Di dalam negeri, penggalangan dana juga digalakkan. Sumbangan bagi Borobudur antara lain datang dari Yayasan Mitra Budaya dan PN Pertamina. Selain itu, setiap siswa diminta menyumbang Rp 1.Hal ini lebih untuk menunjukkan, seluruh bangsa Indonesia ikut menyumbang pemugaran Borobudur (Kompas, 13 November 1972).

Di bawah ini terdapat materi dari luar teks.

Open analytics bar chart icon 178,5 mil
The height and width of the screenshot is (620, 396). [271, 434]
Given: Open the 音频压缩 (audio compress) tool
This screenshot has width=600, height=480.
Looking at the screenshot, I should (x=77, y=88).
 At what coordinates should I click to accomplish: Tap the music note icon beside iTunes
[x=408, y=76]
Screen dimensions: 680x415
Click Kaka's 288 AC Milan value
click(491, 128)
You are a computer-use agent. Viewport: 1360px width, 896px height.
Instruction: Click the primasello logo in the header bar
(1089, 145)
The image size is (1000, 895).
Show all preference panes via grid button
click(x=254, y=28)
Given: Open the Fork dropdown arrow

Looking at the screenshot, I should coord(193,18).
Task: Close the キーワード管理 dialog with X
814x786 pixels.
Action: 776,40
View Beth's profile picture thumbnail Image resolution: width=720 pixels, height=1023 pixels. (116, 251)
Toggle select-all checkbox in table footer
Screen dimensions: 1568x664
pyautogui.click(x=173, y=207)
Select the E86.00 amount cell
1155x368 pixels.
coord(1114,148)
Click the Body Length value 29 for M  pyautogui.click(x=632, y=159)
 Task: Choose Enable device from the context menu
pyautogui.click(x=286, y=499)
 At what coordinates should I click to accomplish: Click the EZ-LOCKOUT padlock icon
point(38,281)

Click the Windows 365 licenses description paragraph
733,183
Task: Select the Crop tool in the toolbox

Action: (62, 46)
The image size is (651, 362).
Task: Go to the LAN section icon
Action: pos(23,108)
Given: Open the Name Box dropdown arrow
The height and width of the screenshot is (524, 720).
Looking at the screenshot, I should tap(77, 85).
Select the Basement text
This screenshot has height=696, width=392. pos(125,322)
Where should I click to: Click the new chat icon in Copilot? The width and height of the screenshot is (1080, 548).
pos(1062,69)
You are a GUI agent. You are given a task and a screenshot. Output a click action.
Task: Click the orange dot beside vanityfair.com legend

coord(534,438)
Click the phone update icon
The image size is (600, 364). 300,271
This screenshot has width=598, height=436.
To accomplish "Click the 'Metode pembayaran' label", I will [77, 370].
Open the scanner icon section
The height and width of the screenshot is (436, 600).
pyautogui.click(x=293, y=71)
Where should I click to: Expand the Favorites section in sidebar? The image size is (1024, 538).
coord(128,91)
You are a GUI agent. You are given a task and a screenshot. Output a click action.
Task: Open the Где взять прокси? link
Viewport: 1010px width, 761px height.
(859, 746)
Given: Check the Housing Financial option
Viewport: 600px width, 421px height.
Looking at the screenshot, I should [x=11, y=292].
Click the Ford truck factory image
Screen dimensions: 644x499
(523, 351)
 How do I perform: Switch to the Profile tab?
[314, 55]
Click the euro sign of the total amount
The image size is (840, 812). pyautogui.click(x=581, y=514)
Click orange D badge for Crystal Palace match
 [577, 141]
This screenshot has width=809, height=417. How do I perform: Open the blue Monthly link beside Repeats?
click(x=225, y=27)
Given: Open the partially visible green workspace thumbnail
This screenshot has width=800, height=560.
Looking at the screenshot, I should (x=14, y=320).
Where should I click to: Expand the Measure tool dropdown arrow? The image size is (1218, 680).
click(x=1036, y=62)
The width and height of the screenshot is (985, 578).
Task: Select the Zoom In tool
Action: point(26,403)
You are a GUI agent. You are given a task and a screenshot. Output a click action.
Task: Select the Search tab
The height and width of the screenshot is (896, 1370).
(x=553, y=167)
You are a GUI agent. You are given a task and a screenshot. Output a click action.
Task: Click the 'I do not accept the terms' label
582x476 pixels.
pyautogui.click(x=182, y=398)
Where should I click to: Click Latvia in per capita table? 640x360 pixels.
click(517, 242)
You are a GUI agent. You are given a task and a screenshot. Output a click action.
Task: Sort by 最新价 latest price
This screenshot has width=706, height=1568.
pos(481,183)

Sampai tahun 1970 pengerjaan restorasi Borobudur tersendat-sendat karena keterbatasan dana. Padahal ancaman kerusakannya terus berlangsung. “Dindingnya sudah miring dan menggelembung, melesak ke dalam tanah. Batu-batuannya rapuh karena air yang bercampur lumpur itu tak ada jalan ke luarnya. Air yang meresap ke batu-batuan dan proses panas-dingin yang berlangsung ratusan tahun, merusak batu-batuan Borobudur,” kata Drs R. Soekmono, Kepala Dinas Purbakala (Kompas, 14 Maret 1970).
Biaya membengkak
Seiring dengan tingkat kerusakan Borobudur yang semakin parah, keperluan dana restorasinya pun membengkak. Untuk Keperluan pembelian tanah dan membuat laboratorium pemeriksaan batu-batuan Borobudur diperlukan sekitar Rp 80 juta (Kompas, 26 Januari 1972). Dana itu di luar biaya pemugaran yang diperkirakan mencapai 7 juta-8 juta dollar (Kompas, 13 November 1972).
Tahun 1976 biaya pemugaran naik lagi menjadi sekitar 11,9 juta dollar (Kompas, 19 November 1976). Sedangkan Kompas, 20 November 1980 mencatat, untuk pemugaran Borobudur, Pemerintah Indonesia telah mengeluarkan dana 14 juta dollar. Secara keseluruhan pemugaran menghabiskan biaya lebih dari 18,5 juta dollar. Jumlah itu di luar dana sekitar 300.000 dollar untuk perawatan dan pendidikan ahli konservasi Indonesia (Kompas, 25 Februari 1983).
Pemugaran Borobudur diperkirakan selesai tahun 1980-1981. Akan tetapi perkiraan itu mundur sekitar akhir 1982. Faktanya, seperti dicatat Kompas, 26 Juni 1983, pemugaran Borobudur masih terus berlanjut. Di selatan candi misalnya, masih ada bangunan besi berukuran 70 x 80 meter seberat 160 ton yang harus dibongkar. Bangunan itu semula digunakan untuk “rumah sakit” batu-batuan candi.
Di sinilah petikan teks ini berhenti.